While Bundy’s killing spree began while he was dating Kendall, the face he presented to her was very different. During their time together, he even became a surrogate father to Kendall’s daughter Molly.  

“[He] put a lot of energy into making us happy, doing fun things… he always seemed to embrace us as a family unit,” she told Robach.

Kendall still has photos of her time with Bundy. But what should be happy memories have been tainted by his actions explained Molly Kendall, who is also interviewed in the 20/20 episode. 

“That’s my childhood,” she said. “Unfortunately, the memories that are attached to those pictures have lost their original emotional content and become something different.”

Kendall eventually grew suspicious of Bundy

Ted Bundy
Ted Bundy | Bettmann / Contributor

Kendall — whose relationship with Bundy was depicted in the 2019 Netflix film Extremely Wicked, Shockingly Evil, and Vile — eventually grew suspicious of her boyfriend. By 1974, a number of young women in Washington had disappeared. A composite drawing of the suspect (who one witness said called himself Ted) resembled Bundy. The man police were looking for also drove a Volkswagon Beetle, just like Kendall’s boyfriend. 

“There were all these coincidences,” Kendall says in a trailer for the Amazon series. “I couldn’t let it go.”

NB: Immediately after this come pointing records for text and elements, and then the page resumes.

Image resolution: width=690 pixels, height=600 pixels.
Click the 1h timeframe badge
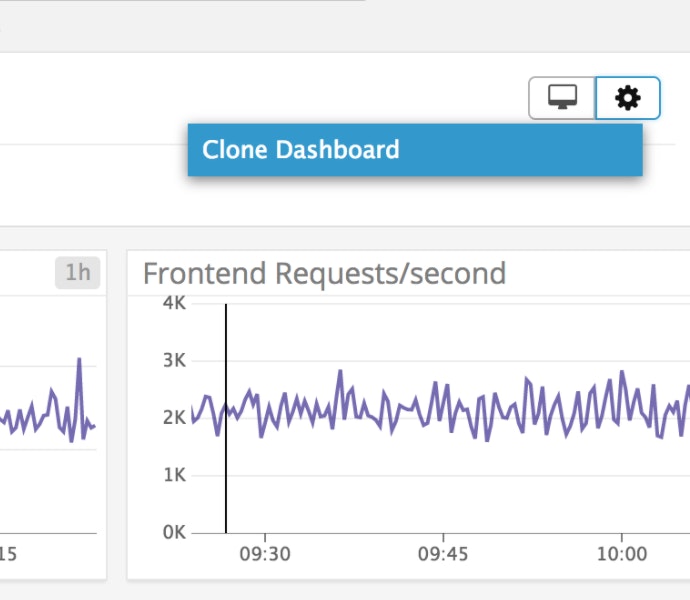77,272
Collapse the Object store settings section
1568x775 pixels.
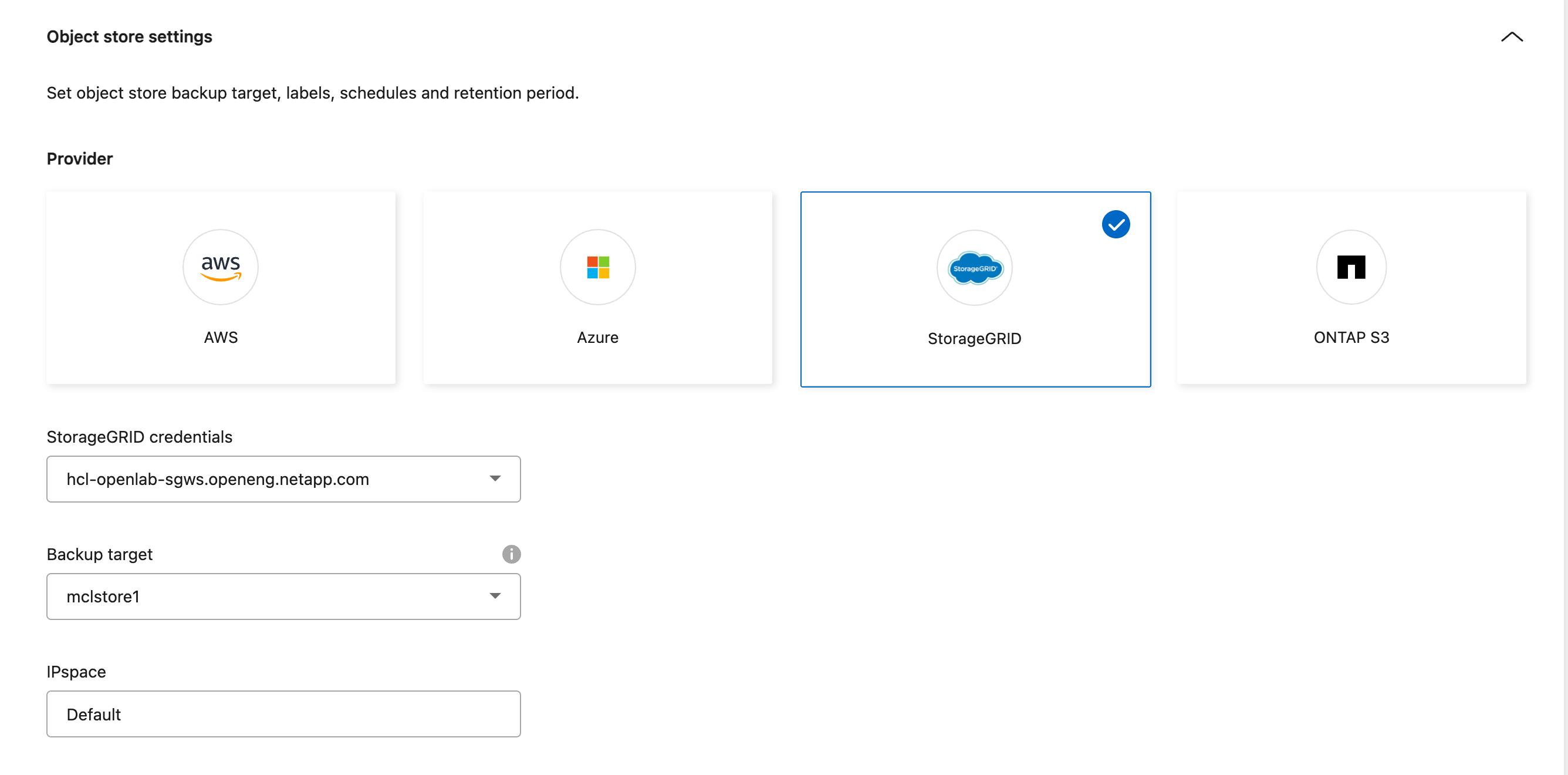[x=1512, y=37]
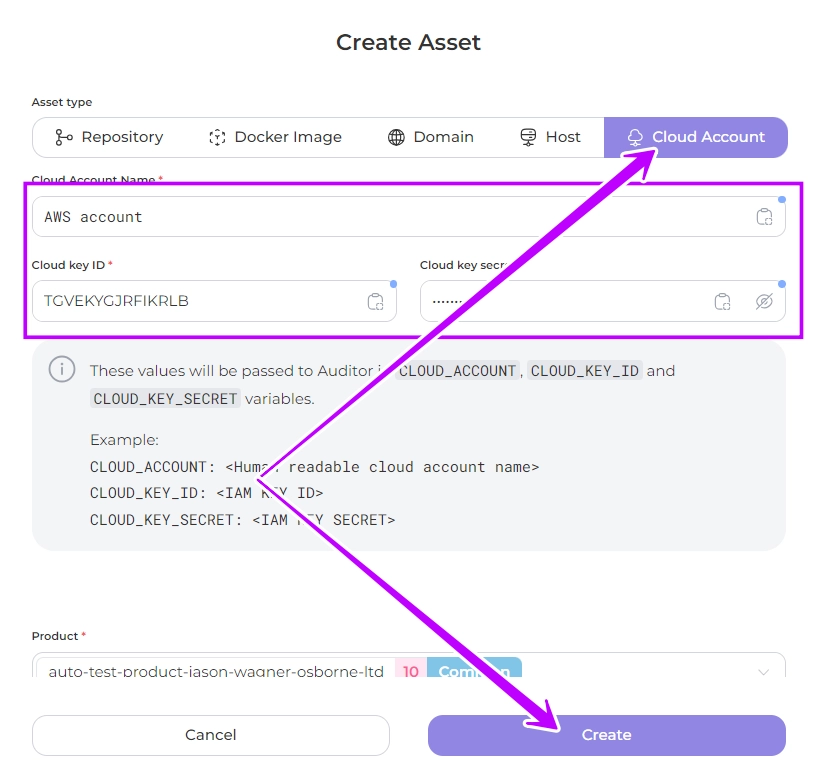Image resolution: width=820 pixels, height=777 pixels.
Task: Expand the Product dropdown chevron
Action: (764, 672)

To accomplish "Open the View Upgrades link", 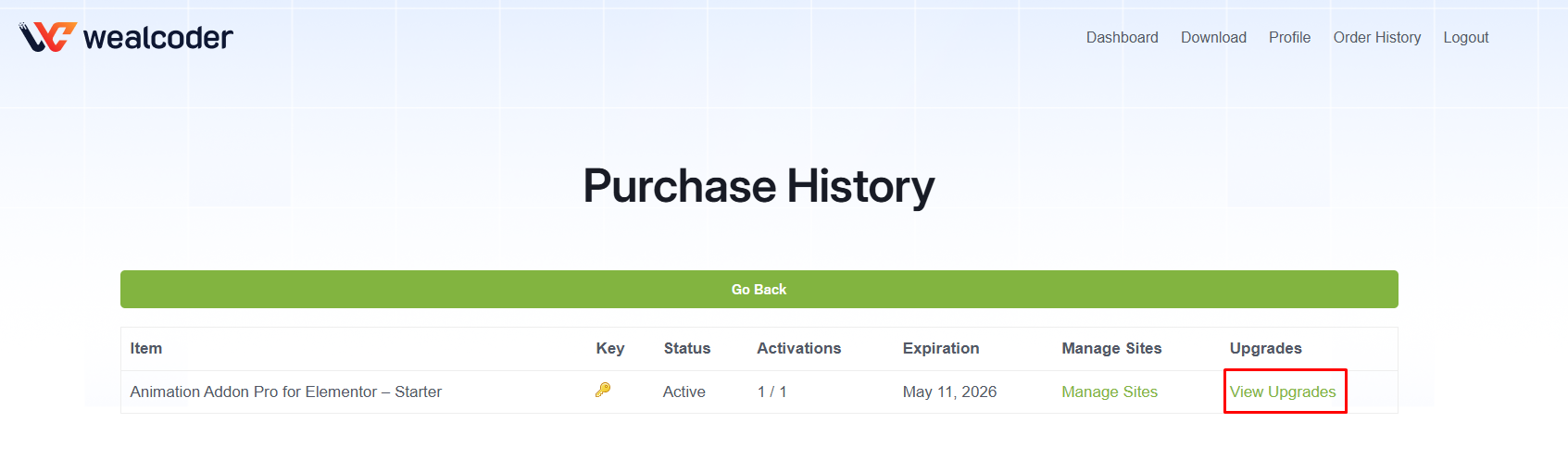I will (x=1283, y=392).
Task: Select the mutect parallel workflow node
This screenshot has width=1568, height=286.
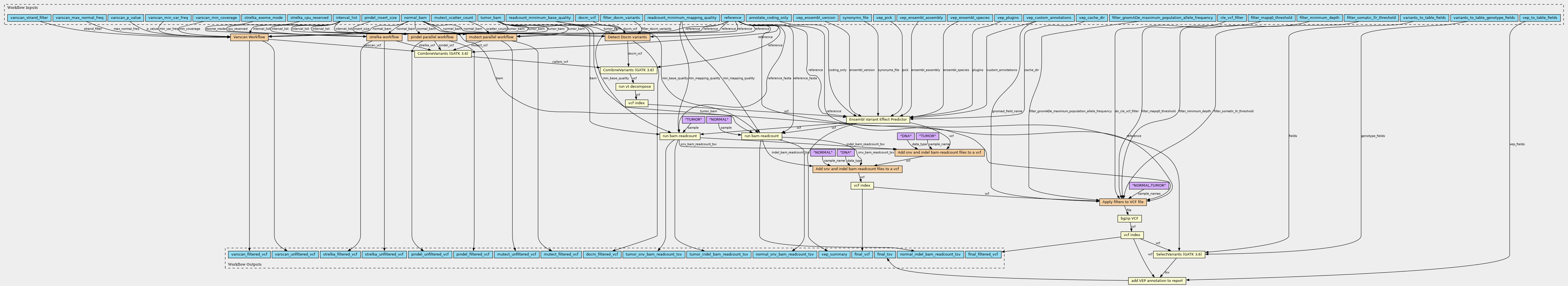Action: [490, 37]

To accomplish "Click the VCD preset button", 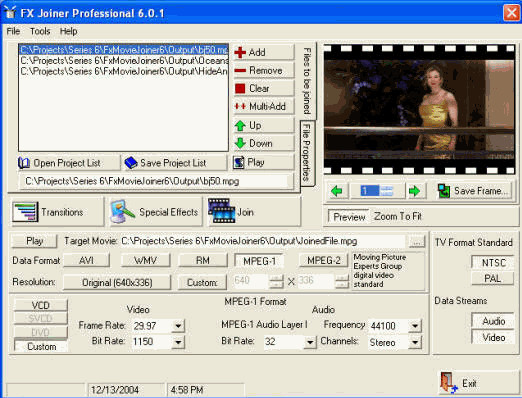I will 41,305.
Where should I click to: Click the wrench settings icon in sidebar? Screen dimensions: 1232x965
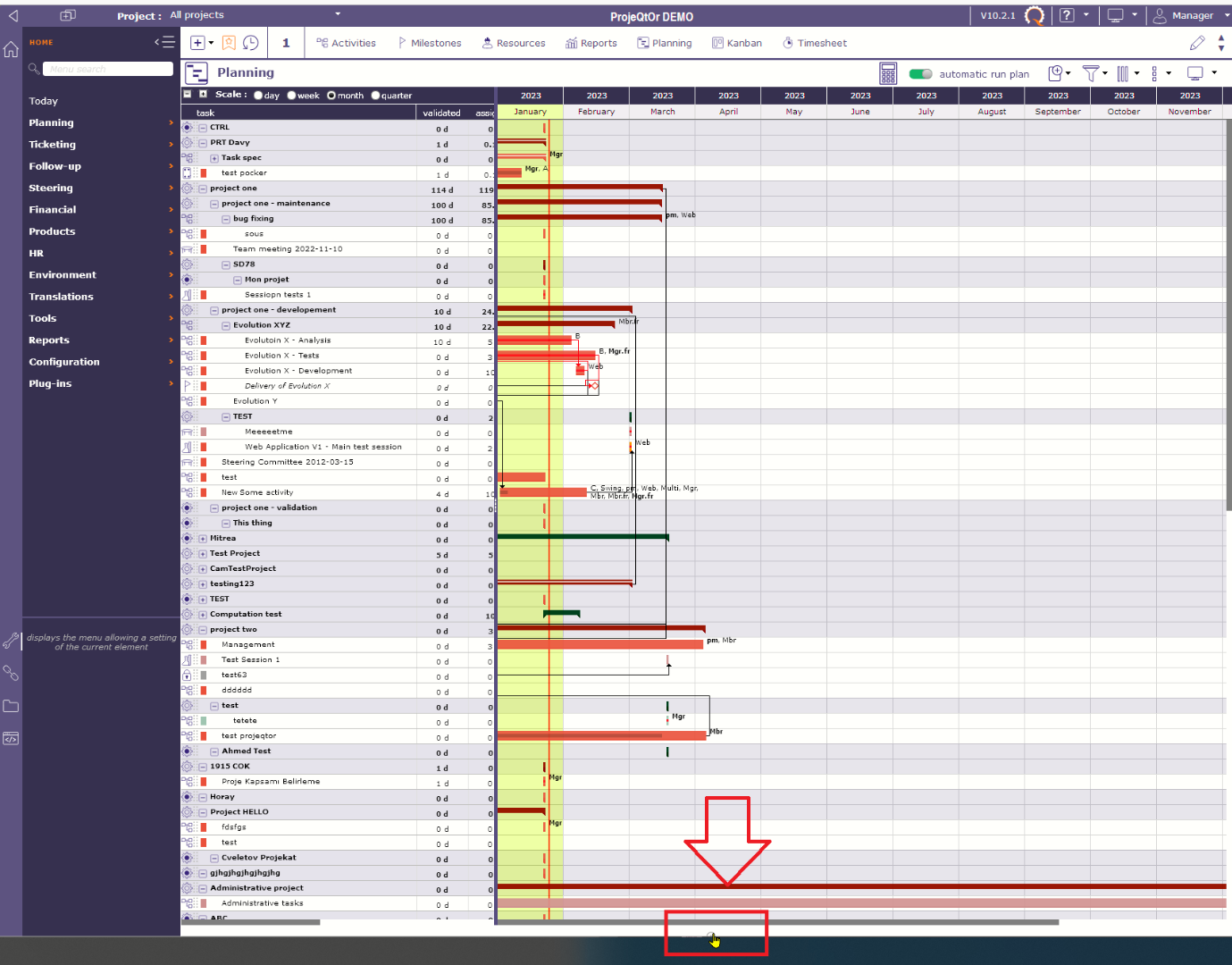(11, 641)
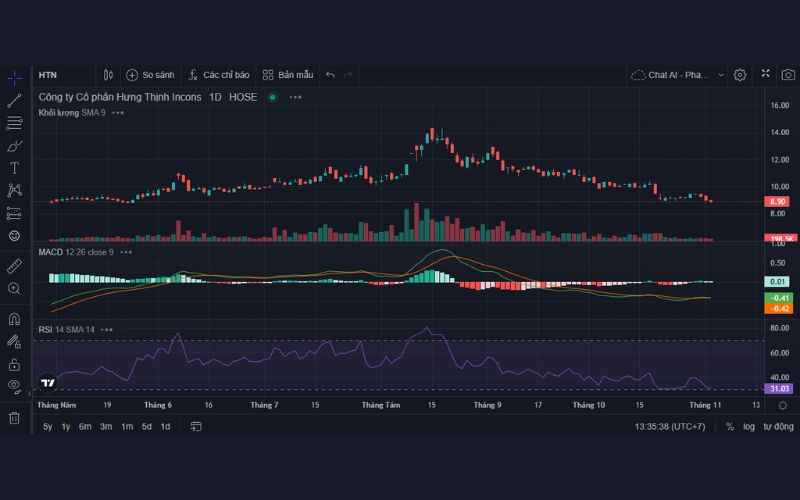
Task: Hide all drawings with eye icon
Action: click(14, 386)
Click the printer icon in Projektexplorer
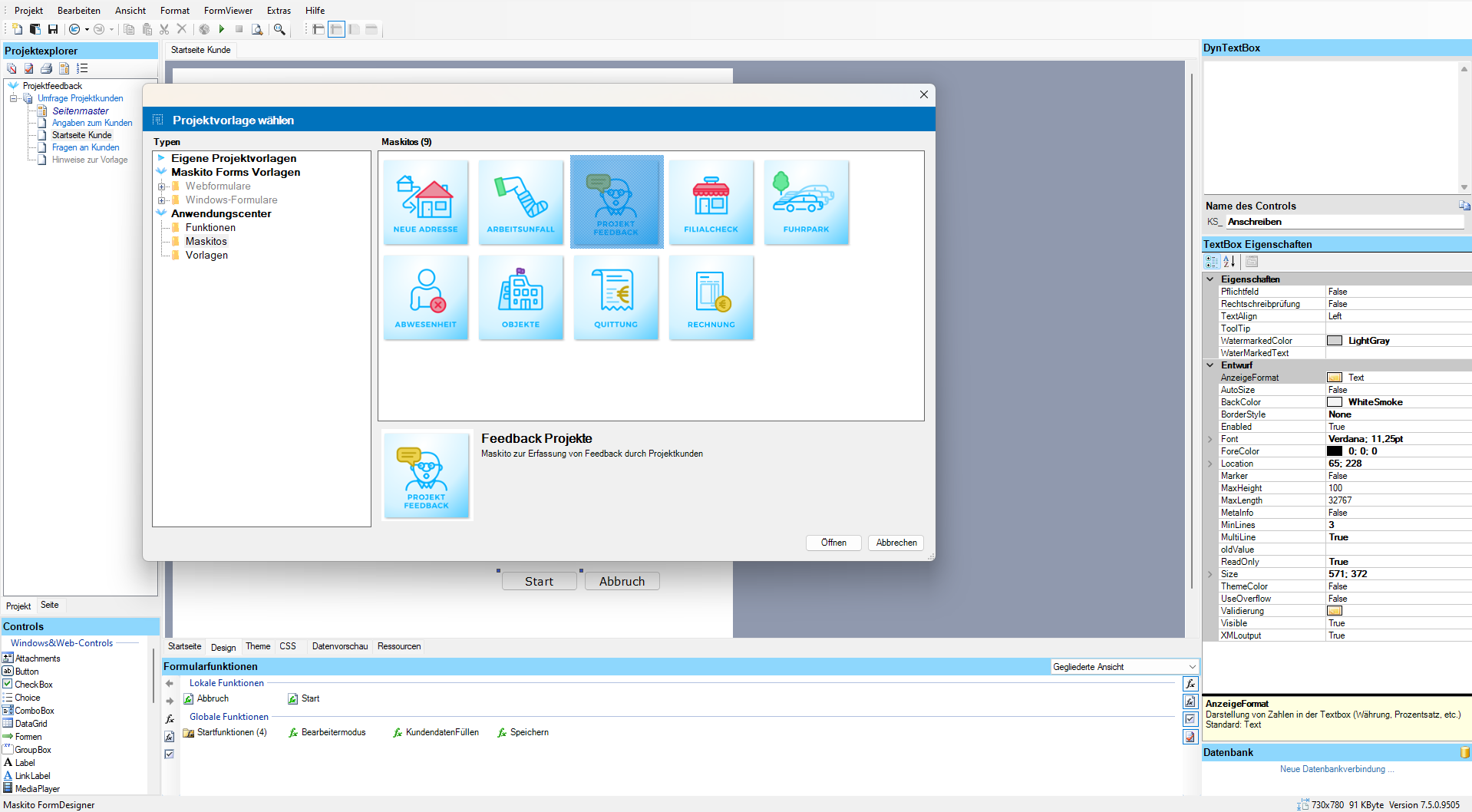Image resolution: width=1472 pixels, height=812 pixels. pos(47,68)
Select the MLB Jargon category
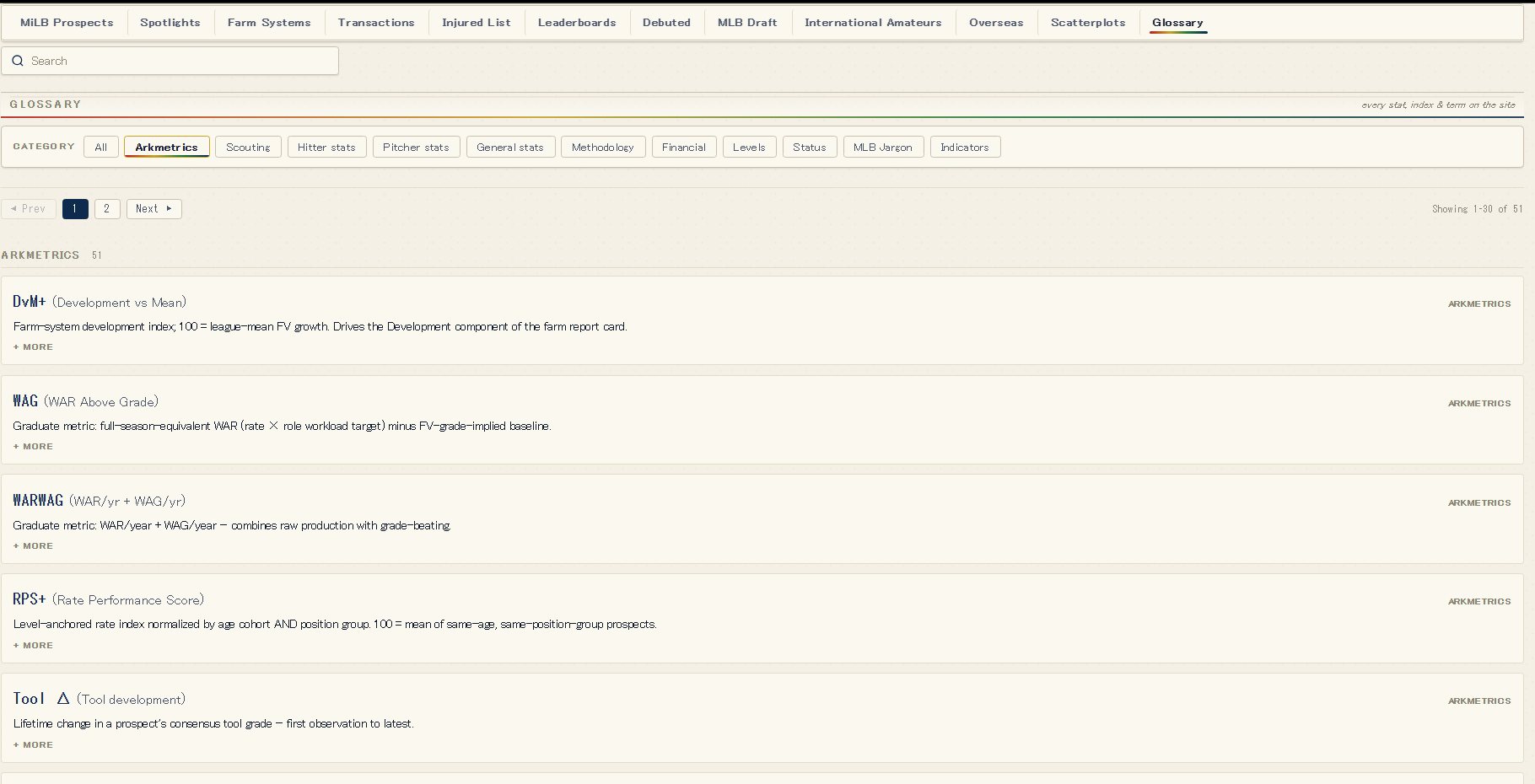1535x784 pixels. click(883, 147)
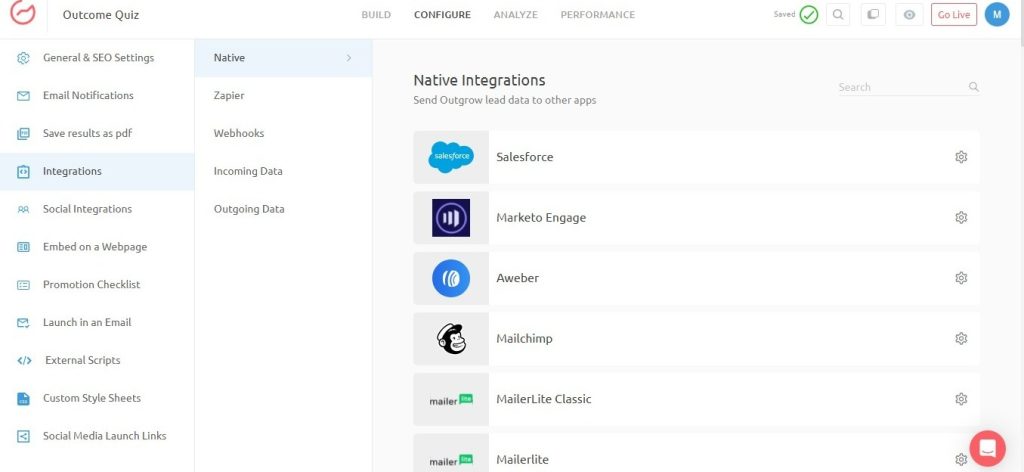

Eventually, Kendall contacted police about her suspicions (as did several other people who knew Bundy). But they didn’t act on those tips. He was finally apprehended in 1975 in Utah, but later escaped and went on to murder several more women in Florida before being caught for good. Bundy was executed in 1989.

Several other women who encountered Bundy are interviewed in the Amazon series

Amazon’s five-part docuseries looks at Bundy’s killings in the context of the 1970s, when the women’s rights movement was in full swing in the U.S. In addition to Kendall, a number of other women connected to Bundy are interviewed, including reporter Barbara Grossman, detective Kathleen McChesney, and Polly Nelson, one of Bundy’s post-conviction lawyers. Karen Sparks, one of Bundy’s surviving victims, as well as friends and family of the women he killed, are also featured.

“This story has been told many times by men,” Kendall says in the trailer. “Now is the time to talk about our own story from beginning to end, because we lived, and so many people didn’t.”

The 2-hour 20/20 episode featuring Kendall airs Friday, Jan. 31 at 9/8c on ABC. The docuseries Ted Bundy: Falling for a Killer is streaming on Amazon Prime from Jan. 31.